METHODS:  We searched Medline and Embase for all original articles on cancer and sarcoidosis published up to January 2013. Two independent authors reviewed all titles/abstracts to identify studies according to predefined selection criteria. We derived summary estimates using a random-effects model and reported them as relative risk (RR). Publication bias was evaluated using a funnel plot and was quantified by the Egger test.

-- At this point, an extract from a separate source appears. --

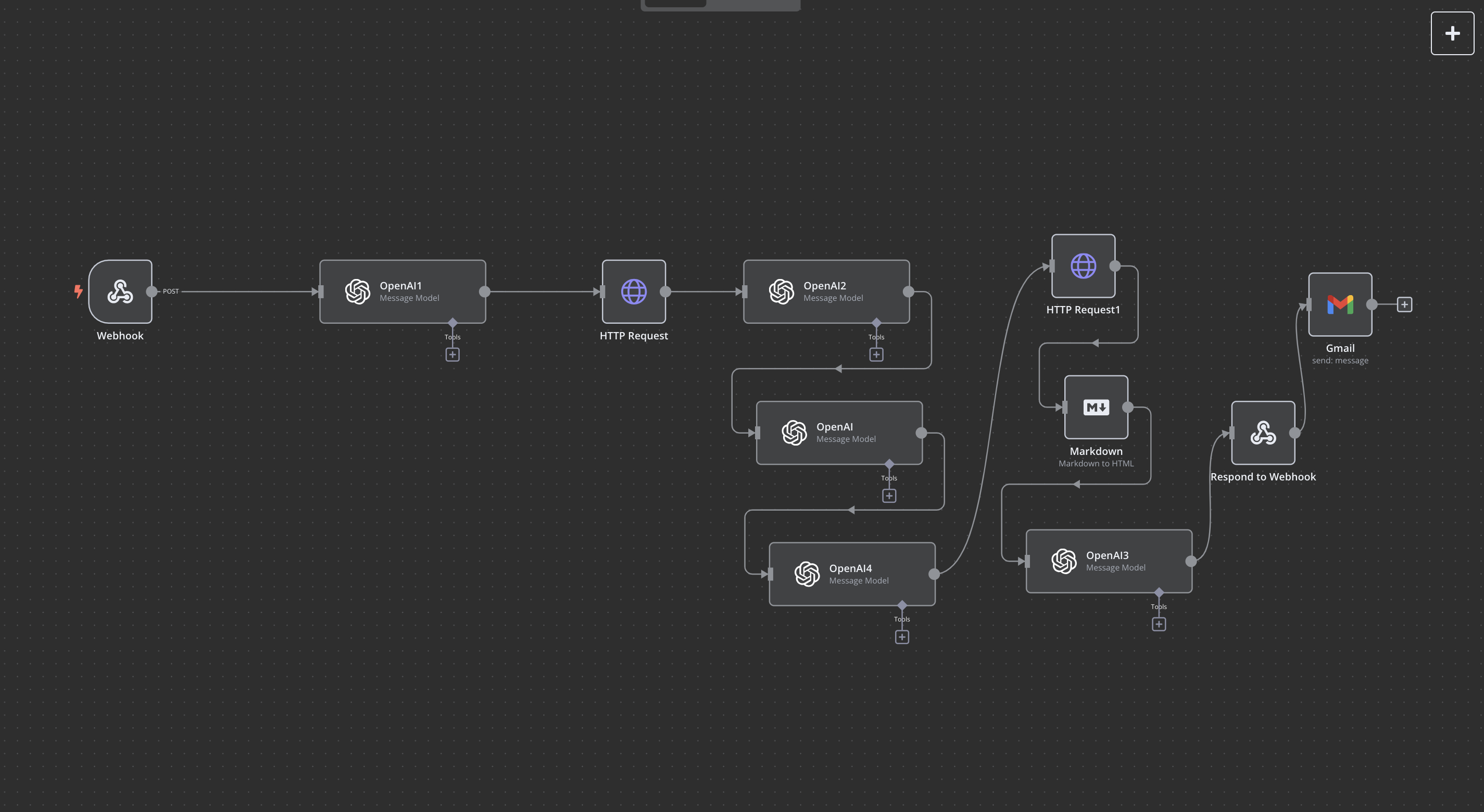The width and height of the screenshot is (1484, 812).
Task: Open the add node panel button
Action: (x=1452, y=33)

RESULTS:  Sixteen original studies, involving > 25,000 patients, were included in the present review. The summary RR to develop all invasive cancers was 1.19 (95% CI, 1.07-1.32). The results for selected cancer sites indicated a significantly increased risk of skin (RR, 2.00; 95% CI, 1.69-2.36), hematopoietic (RR, 1.92; 95% CI, 1.41-2.62), upper digestive tract (RR, 1.73; 95% CI, 1.07-2.79), kidney (RR, 1.55; 95% CI, 1.21-1.99), liver (RR, 1.79; 95% CI, 1.03-3.11), and colorectal cancers (RR, 1.33; 95% CI, 1.07-1.67). There was no evidence of publication bias for all cancers (P = .9), nor for any specific cancer site.

CONCLUSIONS:  The present meta-analysis suggests a significant, though moderate, association between sarcoidosis and malignancy.